Charles Munger on Side-Stepping the Gangs, Pimps, and Dope-Dealers

Monday, December 3rd, 2007

I’ve already mentioned that Berkshire Hathaway’s Charles Munger gave a speech at UCSB in 2003 that was chock-full of thought-provoking bits. Here’s another such bit:

Berkshire had this former savings and loan company, and it had made this loan on a hotel right opposite the Hollywood Park Racetrack. In due time the neighborhood changed and it was full of gangs, pimps, and dope dealers. They tore copper pipe out of the wall for dope fixes, and there were people hanging around the hotel with guns, and nobody would come. We foreclosed on it two or three times, and the loan value went down to nothing. We seemed to have an insolvable economic problem — a microeconomic problem.

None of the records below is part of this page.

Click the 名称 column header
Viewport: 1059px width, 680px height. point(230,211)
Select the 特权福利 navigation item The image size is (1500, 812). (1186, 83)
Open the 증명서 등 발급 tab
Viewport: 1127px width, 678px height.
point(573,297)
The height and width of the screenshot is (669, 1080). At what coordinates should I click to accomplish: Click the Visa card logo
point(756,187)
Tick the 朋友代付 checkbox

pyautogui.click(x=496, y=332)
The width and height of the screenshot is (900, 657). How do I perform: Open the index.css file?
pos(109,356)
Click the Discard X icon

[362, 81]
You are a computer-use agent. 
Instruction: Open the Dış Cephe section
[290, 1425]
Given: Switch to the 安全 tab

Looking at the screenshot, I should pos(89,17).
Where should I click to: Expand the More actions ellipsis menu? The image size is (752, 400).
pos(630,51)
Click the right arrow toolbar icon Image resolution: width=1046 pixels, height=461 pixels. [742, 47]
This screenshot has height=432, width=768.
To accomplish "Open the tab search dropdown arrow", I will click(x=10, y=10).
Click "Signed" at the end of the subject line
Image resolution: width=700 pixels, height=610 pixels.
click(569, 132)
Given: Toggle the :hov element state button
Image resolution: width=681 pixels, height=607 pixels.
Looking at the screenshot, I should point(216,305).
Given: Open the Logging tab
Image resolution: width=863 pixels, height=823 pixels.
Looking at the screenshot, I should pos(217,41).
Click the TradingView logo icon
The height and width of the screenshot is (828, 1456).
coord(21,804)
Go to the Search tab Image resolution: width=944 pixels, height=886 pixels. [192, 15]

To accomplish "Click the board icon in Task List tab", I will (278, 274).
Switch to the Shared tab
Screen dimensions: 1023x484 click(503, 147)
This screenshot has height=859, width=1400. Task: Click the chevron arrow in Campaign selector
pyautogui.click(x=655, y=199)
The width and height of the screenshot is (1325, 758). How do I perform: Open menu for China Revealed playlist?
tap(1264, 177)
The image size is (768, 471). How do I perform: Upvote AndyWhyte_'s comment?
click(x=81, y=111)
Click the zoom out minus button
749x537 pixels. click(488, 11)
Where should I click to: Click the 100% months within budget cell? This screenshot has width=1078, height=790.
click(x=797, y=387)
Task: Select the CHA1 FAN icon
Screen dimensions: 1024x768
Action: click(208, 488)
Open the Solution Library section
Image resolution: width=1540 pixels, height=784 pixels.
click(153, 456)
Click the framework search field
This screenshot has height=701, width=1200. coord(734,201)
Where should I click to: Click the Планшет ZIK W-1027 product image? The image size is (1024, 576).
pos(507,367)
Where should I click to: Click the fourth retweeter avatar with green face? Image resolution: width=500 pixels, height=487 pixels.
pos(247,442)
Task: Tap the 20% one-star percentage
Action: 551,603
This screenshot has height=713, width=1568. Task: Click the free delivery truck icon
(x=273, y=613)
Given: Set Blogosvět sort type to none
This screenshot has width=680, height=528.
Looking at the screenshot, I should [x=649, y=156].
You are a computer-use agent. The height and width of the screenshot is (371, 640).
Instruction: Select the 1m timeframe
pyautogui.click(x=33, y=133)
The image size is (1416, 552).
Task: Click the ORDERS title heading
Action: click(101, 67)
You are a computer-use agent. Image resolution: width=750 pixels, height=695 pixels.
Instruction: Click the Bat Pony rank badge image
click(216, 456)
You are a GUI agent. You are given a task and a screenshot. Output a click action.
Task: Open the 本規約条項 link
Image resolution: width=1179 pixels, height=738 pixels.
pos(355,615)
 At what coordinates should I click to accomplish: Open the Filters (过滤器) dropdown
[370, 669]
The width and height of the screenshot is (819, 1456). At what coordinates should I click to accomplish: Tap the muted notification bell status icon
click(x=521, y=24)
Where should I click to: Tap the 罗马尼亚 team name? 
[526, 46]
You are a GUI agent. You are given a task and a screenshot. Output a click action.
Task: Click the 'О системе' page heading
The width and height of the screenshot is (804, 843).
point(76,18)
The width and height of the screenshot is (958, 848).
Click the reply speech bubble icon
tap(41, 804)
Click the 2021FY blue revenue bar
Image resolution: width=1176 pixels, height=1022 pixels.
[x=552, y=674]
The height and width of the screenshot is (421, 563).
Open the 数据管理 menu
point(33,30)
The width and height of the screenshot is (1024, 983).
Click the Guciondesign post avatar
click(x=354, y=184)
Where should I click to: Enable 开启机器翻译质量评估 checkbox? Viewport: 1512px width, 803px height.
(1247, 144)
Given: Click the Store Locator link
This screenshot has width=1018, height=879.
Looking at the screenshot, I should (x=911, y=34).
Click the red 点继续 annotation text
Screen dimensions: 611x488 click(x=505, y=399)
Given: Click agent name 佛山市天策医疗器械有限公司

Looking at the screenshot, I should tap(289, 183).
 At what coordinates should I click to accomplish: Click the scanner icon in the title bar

Now we could have gone to McKinsey, or maybe a bunch of professors from Harvard, and we would have gotten a report about 10 inches thick about the ways we could approach this failing hotel in this terrible neighborhood. But instead, we put a sign on the property that said: “For sale or rent.” And in came, in response to that sign, a man who said, “I’ll spend $200,000 fixing up your hotel, and buy it at a high price on credit, if you can get zoning so I can turn the parking lot into a putting green.” “You’ve got to have a parking lot in a hotel,” we said. “What do you have in mind?” He said. “No, my business is flying seniors in from Florida, putting them near the airport, and then letting them go out to Disneyland and various places by bus and coming back. And I don’t care how bad the neighborhood is going to be because my people are self-contained behind walls. All they have to do is get on the bus in the morning and come home in the evening, and they don’t need a parking lot; they need a putting green.” So we made the deal with the guy. The whole thing worked beautifully, and the loan got paid off, and it all worked out.